## begin RECORDS SHOWN

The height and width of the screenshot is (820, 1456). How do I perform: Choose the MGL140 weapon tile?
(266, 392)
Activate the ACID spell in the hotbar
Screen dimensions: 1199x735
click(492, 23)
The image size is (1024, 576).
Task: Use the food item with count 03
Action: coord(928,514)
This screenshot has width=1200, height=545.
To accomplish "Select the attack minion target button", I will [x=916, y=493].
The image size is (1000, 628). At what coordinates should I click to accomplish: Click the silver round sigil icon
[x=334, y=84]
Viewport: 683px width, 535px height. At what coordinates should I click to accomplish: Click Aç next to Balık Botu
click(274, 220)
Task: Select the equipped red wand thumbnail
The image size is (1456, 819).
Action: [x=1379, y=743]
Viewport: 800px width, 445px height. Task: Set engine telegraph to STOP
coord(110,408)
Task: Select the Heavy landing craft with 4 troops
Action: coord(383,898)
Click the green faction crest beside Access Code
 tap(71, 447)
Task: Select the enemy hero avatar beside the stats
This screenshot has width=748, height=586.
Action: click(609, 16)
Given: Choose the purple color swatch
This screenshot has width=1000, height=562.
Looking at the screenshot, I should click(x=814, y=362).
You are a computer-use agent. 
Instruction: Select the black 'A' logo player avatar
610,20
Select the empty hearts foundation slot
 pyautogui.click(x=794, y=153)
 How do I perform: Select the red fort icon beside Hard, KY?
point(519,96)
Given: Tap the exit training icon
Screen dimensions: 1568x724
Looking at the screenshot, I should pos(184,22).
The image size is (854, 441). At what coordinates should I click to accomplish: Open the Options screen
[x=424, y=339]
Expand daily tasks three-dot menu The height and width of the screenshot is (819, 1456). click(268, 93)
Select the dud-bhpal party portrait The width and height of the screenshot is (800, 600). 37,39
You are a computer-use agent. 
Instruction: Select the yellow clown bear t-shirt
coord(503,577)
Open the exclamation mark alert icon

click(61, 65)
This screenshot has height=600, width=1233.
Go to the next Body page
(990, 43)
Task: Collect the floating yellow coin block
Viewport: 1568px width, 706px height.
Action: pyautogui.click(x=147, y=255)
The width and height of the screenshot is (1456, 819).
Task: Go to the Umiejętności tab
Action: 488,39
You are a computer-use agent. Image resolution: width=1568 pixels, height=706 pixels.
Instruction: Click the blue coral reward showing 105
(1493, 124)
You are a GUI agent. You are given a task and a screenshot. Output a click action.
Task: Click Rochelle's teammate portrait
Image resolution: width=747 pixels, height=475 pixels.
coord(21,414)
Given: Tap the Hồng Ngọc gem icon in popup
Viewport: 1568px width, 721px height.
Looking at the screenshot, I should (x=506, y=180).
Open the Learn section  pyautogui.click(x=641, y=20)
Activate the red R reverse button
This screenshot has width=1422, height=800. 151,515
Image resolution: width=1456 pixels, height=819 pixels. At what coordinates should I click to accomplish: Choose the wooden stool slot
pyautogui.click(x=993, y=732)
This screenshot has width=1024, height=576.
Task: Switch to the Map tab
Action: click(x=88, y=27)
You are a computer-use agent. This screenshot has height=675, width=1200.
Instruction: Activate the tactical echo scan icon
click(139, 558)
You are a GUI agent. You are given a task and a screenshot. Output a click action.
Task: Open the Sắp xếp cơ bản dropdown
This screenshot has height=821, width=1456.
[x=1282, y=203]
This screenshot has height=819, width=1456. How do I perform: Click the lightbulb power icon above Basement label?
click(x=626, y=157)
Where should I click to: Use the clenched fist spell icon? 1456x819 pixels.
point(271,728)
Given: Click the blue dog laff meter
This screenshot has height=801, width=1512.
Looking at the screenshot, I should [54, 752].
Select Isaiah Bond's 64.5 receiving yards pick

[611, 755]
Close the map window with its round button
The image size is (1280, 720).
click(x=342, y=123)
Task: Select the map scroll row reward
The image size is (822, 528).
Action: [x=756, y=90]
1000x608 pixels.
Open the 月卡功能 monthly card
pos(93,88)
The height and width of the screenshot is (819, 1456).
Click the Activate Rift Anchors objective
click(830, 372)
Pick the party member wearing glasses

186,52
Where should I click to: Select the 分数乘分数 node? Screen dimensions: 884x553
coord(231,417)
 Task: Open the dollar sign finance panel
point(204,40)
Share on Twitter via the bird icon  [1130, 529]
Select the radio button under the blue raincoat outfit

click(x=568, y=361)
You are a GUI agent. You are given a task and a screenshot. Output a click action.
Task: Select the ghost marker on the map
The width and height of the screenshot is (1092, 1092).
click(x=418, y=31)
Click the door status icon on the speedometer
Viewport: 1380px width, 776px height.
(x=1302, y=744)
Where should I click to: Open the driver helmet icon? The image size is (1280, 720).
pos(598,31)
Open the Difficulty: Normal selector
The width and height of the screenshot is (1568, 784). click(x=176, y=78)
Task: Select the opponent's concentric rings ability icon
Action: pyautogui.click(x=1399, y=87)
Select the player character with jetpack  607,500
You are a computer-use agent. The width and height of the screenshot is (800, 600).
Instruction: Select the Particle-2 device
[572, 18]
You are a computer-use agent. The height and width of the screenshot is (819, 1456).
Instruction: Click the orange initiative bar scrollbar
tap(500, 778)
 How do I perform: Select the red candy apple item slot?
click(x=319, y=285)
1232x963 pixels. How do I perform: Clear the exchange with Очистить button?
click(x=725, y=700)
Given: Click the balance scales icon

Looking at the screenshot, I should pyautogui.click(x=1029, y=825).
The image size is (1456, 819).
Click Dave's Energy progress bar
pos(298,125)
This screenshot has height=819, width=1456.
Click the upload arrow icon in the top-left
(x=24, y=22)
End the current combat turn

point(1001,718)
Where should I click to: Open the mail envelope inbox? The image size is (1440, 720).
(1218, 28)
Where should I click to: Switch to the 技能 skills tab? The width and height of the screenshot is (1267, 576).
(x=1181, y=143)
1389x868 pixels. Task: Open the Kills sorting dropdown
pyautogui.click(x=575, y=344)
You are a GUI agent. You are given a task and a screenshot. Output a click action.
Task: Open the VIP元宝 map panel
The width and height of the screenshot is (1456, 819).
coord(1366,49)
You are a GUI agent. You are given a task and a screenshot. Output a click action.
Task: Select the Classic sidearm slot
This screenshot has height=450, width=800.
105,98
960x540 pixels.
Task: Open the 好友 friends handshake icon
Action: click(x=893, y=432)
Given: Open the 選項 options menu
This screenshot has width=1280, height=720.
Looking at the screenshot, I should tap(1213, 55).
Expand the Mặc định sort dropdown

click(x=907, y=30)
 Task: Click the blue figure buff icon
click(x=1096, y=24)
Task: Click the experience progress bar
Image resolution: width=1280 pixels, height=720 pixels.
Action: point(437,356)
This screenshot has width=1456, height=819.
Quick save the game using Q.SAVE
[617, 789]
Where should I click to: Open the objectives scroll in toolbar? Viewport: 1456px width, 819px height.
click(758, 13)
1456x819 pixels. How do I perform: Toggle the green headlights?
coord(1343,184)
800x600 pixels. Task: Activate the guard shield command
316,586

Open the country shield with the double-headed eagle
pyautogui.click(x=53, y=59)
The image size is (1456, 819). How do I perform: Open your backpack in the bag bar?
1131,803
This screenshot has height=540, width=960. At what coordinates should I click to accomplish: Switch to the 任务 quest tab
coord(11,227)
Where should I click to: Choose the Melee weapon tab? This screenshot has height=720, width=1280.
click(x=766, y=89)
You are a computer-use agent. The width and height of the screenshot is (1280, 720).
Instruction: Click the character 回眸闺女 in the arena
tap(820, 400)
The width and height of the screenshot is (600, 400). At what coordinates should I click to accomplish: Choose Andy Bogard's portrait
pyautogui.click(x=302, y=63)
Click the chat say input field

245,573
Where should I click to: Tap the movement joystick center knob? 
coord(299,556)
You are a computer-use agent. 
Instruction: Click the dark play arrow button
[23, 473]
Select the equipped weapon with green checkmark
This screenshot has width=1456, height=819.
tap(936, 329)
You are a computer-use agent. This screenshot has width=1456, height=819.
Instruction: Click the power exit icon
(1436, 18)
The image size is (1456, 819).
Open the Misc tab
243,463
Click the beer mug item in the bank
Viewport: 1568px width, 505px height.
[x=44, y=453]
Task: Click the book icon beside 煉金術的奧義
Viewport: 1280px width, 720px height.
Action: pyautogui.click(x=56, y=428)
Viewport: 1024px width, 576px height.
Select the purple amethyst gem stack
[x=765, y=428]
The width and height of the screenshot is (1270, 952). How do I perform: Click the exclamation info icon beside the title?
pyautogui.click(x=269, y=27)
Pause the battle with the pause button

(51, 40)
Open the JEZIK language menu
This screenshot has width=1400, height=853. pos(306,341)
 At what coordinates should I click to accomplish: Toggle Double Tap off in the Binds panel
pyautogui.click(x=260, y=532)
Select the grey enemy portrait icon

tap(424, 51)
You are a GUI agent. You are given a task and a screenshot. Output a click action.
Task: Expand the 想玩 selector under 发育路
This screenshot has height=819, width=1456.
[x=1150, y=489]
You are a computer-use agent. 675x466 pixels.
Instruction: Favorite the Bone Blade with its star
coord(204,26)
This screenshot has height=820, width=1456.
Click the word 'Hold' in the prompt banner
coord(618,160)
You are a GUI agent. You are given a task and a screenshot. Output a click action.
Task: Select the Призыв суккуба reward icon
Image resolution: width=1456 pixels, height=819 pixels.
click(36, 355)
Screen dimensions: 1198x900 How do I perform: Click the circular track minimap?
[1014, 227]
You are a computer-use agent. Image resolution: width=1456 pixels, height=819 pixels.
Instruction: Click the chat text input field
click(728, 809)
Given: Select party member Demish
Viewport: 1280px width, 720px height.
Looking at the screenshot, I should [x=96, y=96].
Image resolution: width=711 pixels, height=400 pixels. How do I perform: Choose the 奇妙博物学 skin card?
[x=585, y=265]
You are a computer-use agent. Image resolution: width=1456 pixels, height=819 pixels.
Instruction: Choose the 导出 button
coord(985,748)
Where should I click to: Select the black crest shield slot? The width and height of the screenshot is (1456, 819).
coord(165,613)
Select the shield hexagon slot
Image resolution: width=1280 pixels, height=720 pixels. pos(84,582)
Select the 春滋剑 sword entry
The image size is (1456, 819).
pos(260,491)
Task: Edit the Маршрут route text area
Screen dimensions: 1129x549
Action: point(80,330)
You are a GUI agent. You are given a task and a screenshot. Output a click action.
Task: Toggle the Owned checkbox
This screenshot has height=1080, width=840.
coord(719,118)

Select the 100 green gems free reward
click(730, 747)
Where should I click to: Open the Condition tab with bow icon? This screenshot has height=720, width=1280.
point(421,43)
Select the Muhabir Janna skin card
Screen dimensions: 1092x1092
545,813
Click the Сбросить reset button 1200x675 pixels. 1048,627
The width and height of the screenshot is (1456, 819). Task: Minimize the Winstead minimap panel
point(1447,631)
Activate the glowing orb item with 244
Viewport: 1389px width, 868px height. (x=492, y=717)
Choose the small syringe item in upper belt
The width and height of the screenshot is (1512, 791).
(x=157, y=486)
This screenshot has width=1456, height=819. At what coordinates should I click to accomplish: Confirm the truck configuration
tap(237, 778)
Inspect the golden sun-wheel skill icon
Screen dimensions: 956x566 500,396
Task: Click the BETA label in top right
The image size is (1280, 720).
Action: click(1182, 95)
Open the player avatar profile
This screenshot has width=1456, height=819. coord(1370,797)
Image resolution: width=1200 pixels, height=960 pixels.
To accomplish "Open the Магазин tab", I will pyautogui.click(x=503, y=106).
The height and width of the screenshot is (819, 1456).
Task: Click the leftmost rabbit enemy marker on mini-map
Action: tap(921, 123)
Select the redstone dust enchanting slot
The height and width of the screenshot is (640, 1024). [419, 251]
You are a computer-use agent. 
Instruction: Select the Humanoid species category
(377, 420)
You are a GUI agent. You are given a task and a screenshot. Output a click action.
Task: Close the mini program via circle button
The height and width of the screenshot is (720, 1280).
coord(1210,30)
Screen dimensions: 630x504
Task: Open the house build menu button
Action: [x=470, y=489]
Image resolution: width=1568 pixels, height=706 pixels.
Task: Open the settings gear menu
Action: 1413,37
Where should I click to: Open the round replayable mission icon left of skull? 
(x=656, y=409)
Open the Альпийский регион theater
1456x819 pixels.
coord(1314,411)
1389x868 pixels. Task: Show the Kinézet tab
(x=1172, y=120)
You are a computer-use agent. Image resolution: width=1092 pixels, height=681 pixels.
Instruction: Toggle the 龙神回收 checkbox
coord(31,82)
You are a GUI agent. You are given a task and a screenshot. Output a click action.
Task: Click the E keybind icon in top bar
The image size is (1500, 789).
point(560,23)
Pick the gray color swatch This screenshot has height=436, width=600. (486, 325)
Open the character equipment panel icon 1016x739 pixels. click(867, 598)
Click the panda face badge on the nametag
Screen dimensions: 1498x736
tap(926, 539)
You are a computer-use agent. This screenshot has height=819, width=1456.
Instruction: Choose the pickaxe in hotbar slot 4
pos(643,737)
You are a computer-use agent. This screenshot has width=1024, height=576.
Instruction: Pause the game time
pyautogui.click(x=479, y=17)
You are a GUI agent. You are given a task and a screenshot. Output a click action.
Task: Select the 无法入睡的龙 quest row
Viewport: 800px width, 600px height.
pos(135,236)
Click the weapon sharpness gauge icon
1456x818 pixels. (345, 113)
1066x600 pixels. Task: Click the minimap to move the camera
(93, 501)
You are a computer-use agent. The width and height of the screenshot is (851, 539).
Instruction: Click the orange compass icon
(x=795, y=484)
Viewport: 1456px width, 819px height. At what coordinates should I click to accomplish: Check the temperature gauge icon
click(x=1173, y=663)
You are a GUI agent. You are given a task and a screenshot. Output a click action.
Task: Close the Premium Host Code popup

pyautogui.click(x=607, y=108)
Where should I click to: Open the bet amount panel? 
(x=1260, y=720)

## end RECORDS SHOWN

= WHAT YOU ARE ASKED TO DO =
Pull out every line from the items above that contains the string "coordinates". Case counts.

= SOLUTION TO THE PROBLEM =
The image size is (1000, 628). At what coordinates should I click to accomplish: Click the silver round sigil icon
Viewport: 683px width, 535px height. At what coordinates should I click to accomplish: Click Aç next to Balık Botu
The image size is (854, 441). At what coordinates should I click to accomplish: Open the Options screen
Image resolution: width=1456 pixels, height=819 pixels. At what coordinates should I click to accomplish: Choose the wooden stool slot
This screenshot has height=540, width=960. At what coordinates should I click to accomplish: Switch to the 任务 quest tab
The width and height of the screenshot is (600, 400). At what coordinates should I click to accomplish: Choose Andy Bogard's portrait
 At what coordinates should I click to accomplish: Toggle Double Tap off in the Binds panel
This screenshot has width=1456, height=819. At what coordinates should I click to accomplish: Confirm the truck configuration
Viewport: 1456px width, 819px height. At what coordinates should I click to accomplish: Check the temperature gauge icon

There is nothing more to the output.